The `enigma.ops` module provides higher-level operations built on top of the core DSL primitives.

## GEMM

```python theme={null}
enigma.gemm(A, B, C, *, M, N, K, transpose_A=False, transpose_B=False,
            accum_dtype="float", use_simdgroup=None)
```

Computes `C += A @ B` over an M x N tile with K reduction. Call inside `@enigma.kernel`.

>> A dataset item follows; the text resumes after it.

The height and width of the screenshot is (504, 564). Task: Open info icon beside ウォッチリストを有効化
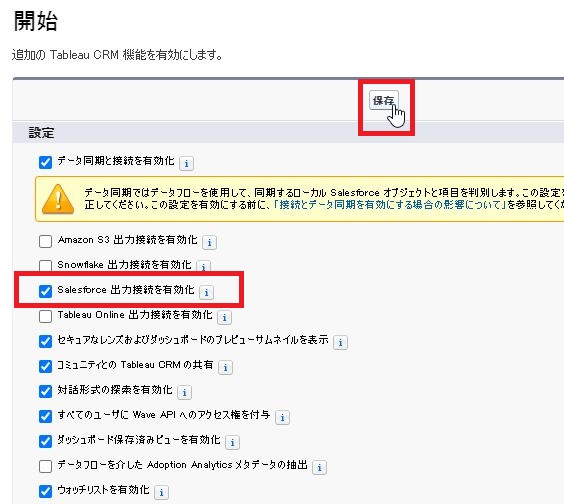(161, 492)
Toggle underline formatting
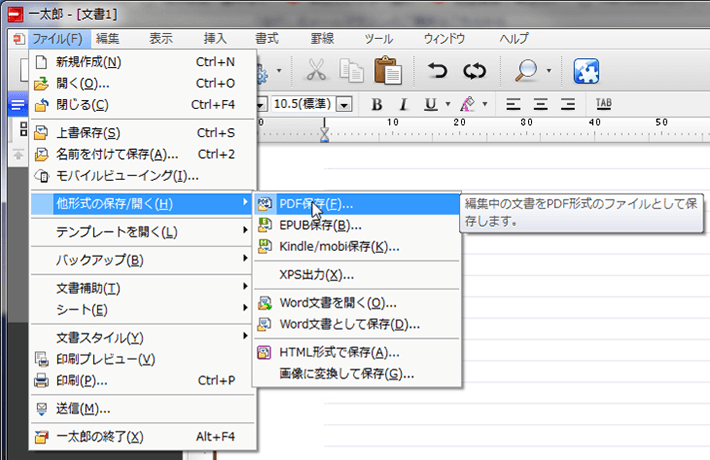 coord(430,104)
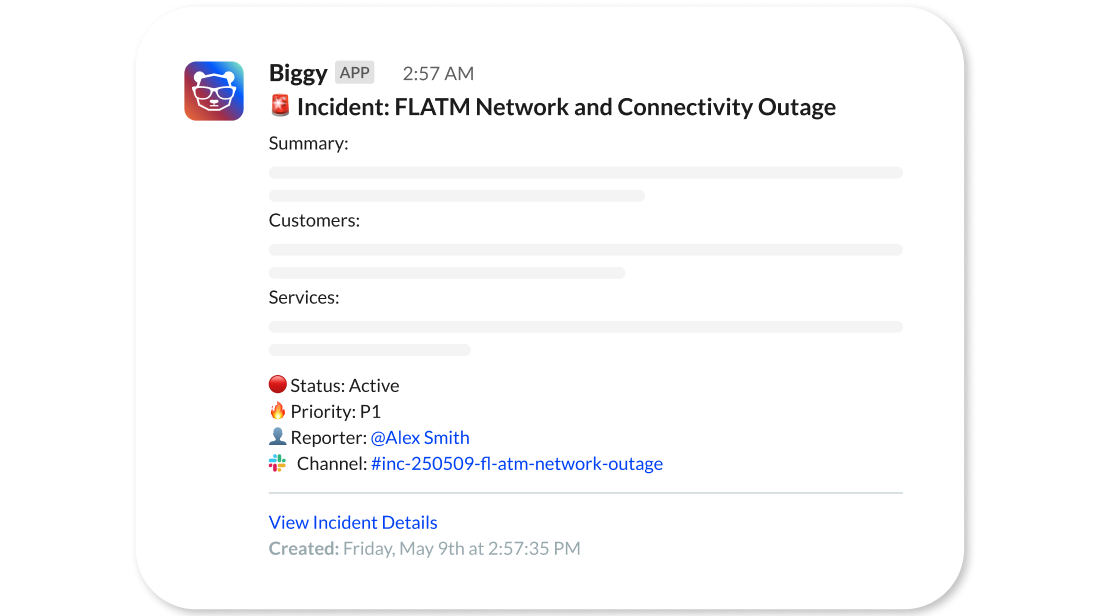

| Parameter                    | Type                     | Default   | Description                                                                                             |
| ---------------------------- | ------------------------ | --------- | ------------------------------------------------------------------------------------------------------- |
| `A`, `B`                     | Tensor                   | required  | Input tiles (threadgroup or device)                                                                     |
| `C`                          | RegisterTensor or Tensor | required  | Output accumulator                                                                                      |
| `M`, `N`, `K`                | int                      | required  | Tile dimensions                                                                                         |
| `transpose_A`, `transpose_B` | bool                     | `False`   | Transpose inputs (scalar path only)                                                                     |
| `accum_dtype`                | str                      | `"float"` | Accumulator element type                                                                                |
| `use_simdgroup`              | bool or None             | `None`    | `None` = auto (simdgroup for 8x8x8, scalar otherwise). `True` = force simdgroup. `False` = force scalar |

Two lowering paths:

* **Simdgroup MMA** (8x8x8): uses `simdgroup_matrix_load` / `simdgroup_multiply_accumulate` / `simdgroup_matrix_store`
* **Scalar fallback** (any size): triple `for_range` with `RegisterTensor` accumulator

## Quantization helpers

### Pack / Unpack

```python theme={null}
packed = enigma.pack_uint8x4(b0, b1, b2, b3)   # 4 x uint8 -> uint32
b0, b1, b2, b3 = enigma.unpack_uint8x4(packed)  # uint32 -> 4 x uint

packed = enigma.pack_int4x2(lo, hi)              # 2 x int4 -> uint8
lo, hi = enigma.unpack_int4x2(packed)             # uint8 -> 2 x int (sign-extended)
```

| Function                              | Description                                      |
| ------------------------------------- | ------------------------------------------------ |
| `enigma.pack_uint8x4(b0, b1, b2, b3)` | Pack four 8-bit values into one uint (LSB-first) |
| `enigma.unpack_uint8x4(packed)`       | Unpack uint into 4 uint lanes                    |
| `enigma.pack_int4x2(lo, hi)`          | Pack two signed 4-bit ints into one byte         |
| `enigma.unpack_int4x2(packed)`        | Unpack byte into two sign-extended ints          |

### Dequantize

```python theme={null}
enigma.dequantize_int8(x, scale, zero_point=0)
```

Returns `scale * (x - zero_point)` as float. Useful for fused-dequant GEMM kernels.